Hefferon has a good eye for the mid-60s in Los Angeles and Chicago. He sets the scenes in these two cities with just enough detail to let the reader feel the atmosphere and he writes with sparse prose but dialogue varying from snappy to rich, like an overstuffed éclair – reminiscent of Dashiell Hammett, Raymond Chandler, and even Elmore Leonard. I grew up on old detective movies, and this one just moved me twenty years from the 40’s.
The story begins in Chicago with a murder, then jumps back seventeen years to the exodus of Lynn Killian, who wants to leave her Chicago life behind and embarks on a cross country trip to LA. There she reinvents herself as Nina Ferrer and becomes the interior designer to the rich and famous. The wall she erects around her new life is breached by a telegram from the mother of the boy Nina gave up for adoption sixteen years earlier. No one knows about the boy, not even Nina’s cigar-smuggling, philandering husband, Arturo. Her son is in trouble, and to maintain her façade, Nina hires an out-of-town, wise-cracking, private detective, CS, to find out the circumstances of her son’s arrest and murder charge. I can’t help it – the detective’s dialogue with Nina reminds me of Bogie and Bacall. The reader soon discovers Nina is telling the story of her life in the LA Country Lock-up, through interviews with a writer who is looking to find fame but who is ultimately sympathetic.
Nina’s life unravels further when she discovers a casual friend and customer, Audrey Canfield, shot in the head and lying on a divan in her Nina-decorated living room. Who killed Audrey? Her sleazy producer husband Mo? Or was it Arturo? How could Audrey’s death relate to the murder Nina’s son is charged with?
The author does a good job creating all these various threads and then tying them together, clearly influenced by his 25 years in law enforcement in Newark, New Jersey. The characters are gritty, as is the scenery, but are well drawn.
My difficulty getting into the book was the back and forth in time and place at the beginning. The content of these first chapters only falls into place later, and I ended up re-reading them before I went on. Once I figured out where everyone fit in, the plot carried me forward. There were times when the dialogue became somewhat long and unbelievable, but I enjoyed the forays into the minds of the characters.
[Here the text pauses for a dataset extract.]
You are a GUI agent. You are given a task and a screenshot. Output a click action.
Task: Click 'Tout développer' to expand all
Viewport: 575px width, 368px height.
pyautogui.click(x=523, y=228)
I strongly recommend this book for readers who like this genre.
About the author
This is Joseph Hefferon’s first full-length novel, after a 25-year law enforcement career in the city of Newark, NJ. Many of the of the incidents in the book are based on real events from his former career. From the people he’s met and dealt with, he’s become fascinated by human motivation and doesn’t believe much happens by accident. Hefferon has written for several online publications, including over thirty profiles of high-achieving women from around the world for About.com. Curious about Texas noir, he set two of his short stories in the southeast corner of the state.